** Start of SUPPLIED DATA **

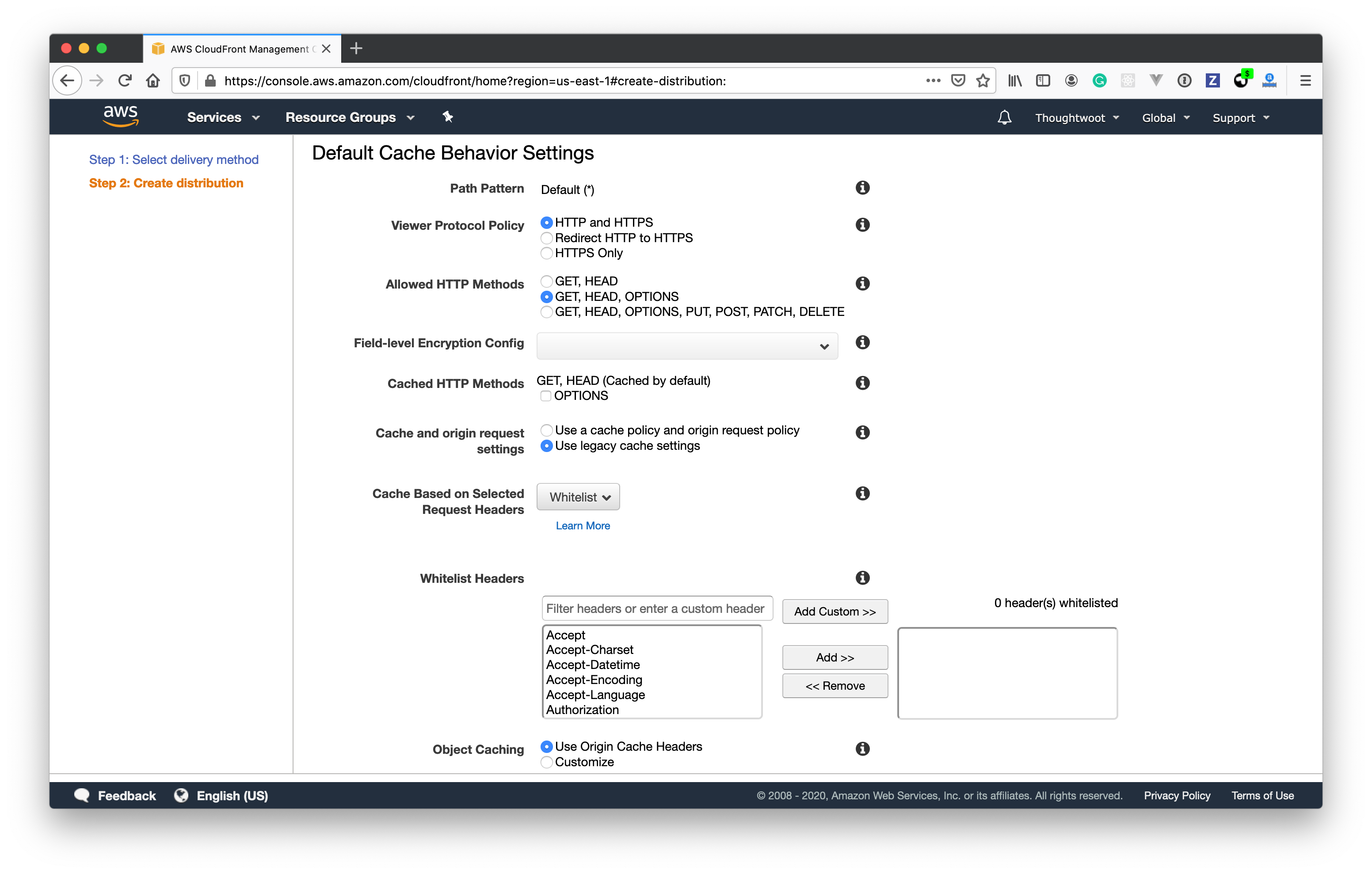
Task: Click the info icon next to Cached HTTP Methods
Action: pos(861,383)
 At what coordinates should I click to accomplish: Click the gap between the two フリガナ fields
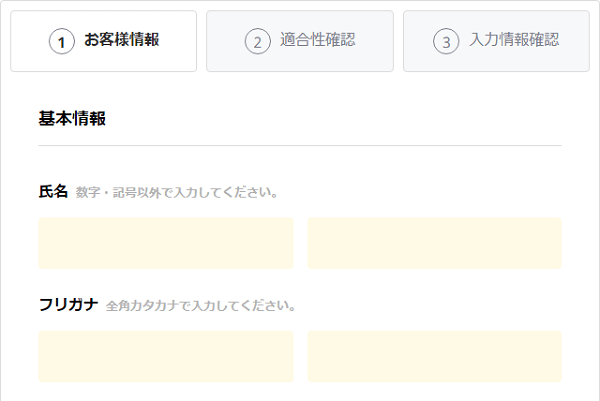point(300,357)
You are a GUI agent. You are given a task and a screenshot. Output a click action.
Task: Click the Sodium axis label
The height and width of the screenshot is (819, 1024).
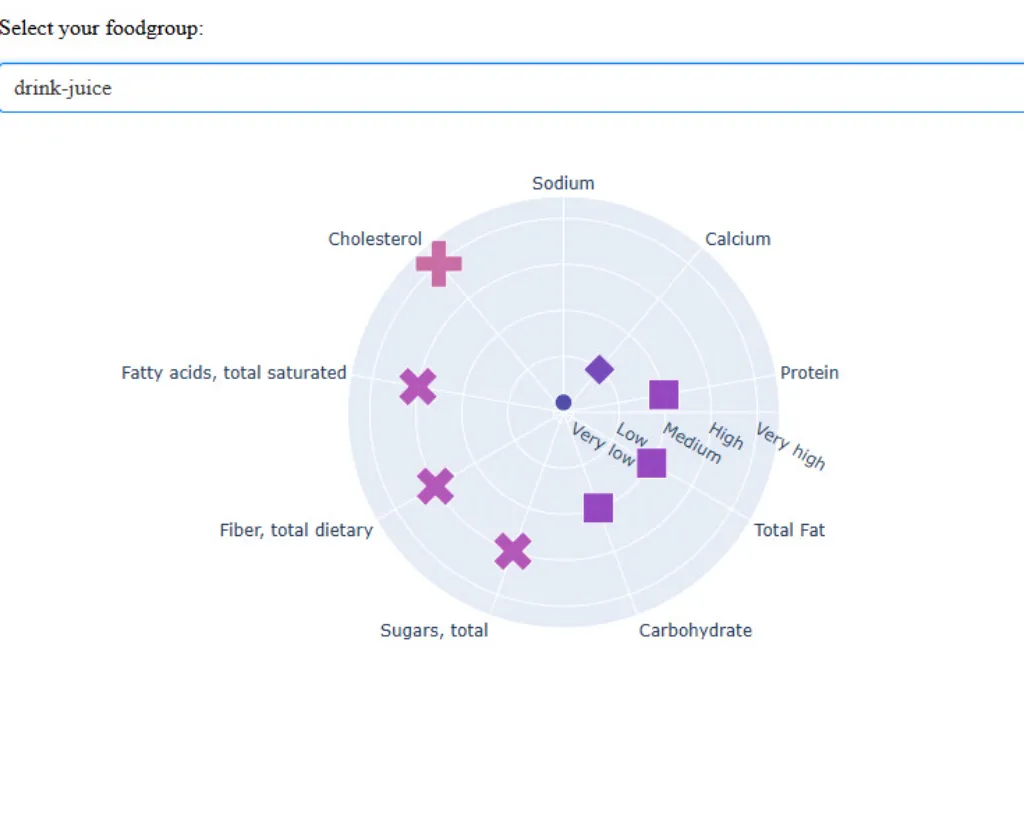point(563,183)
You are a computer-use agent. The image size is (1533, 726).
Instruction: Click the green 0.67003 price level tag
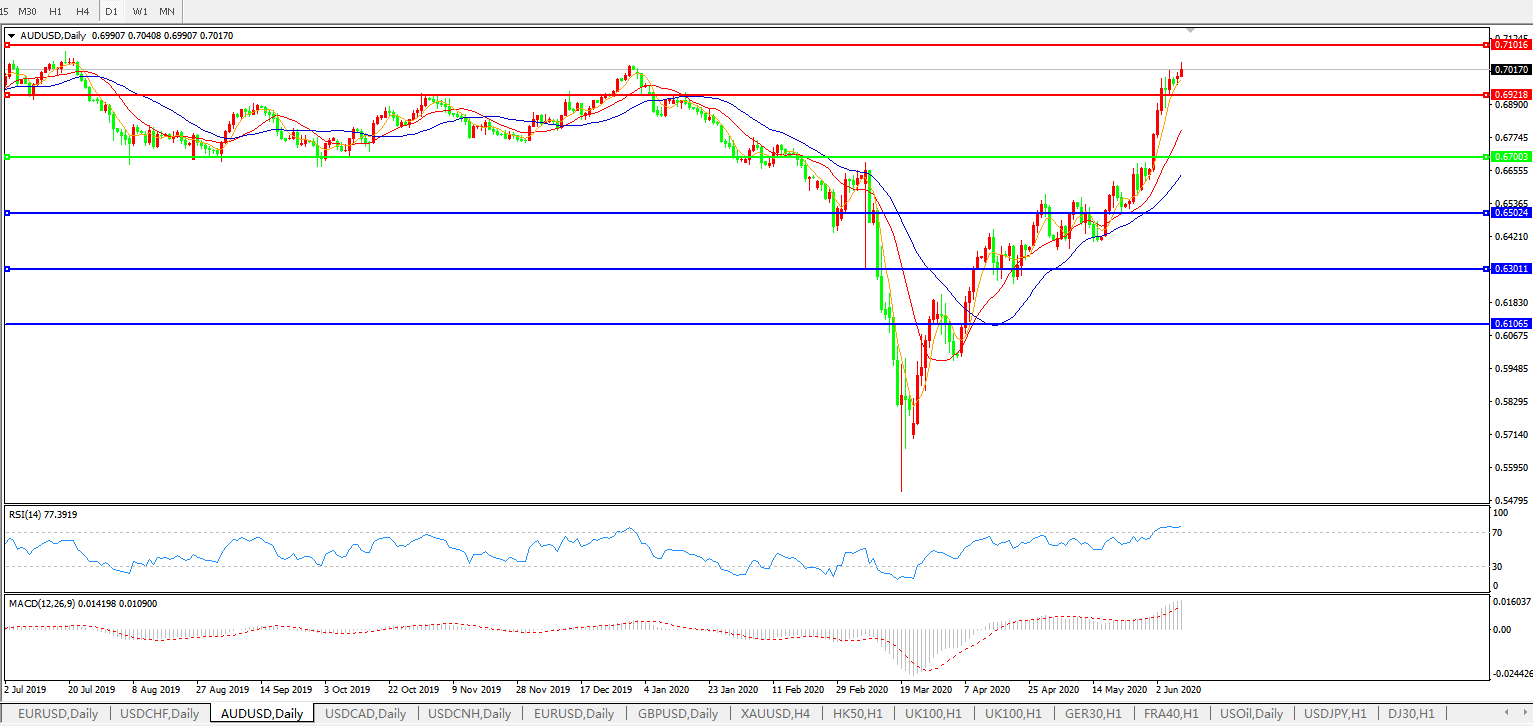(1510, 157)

** End of SUPPLIED DATA **

## WHAT YOU ARE ASKED TO DO
Copy the entries without changes, from the line that contains "You are a computer-use" through the end of the entries. Leave the pictures out of your answer.

## EXERCISE SOLUTION
You are a computer-use agent. The image size is (1533, 726).
Instruction: Click the green 0.67003 price level tag
(1510, 157)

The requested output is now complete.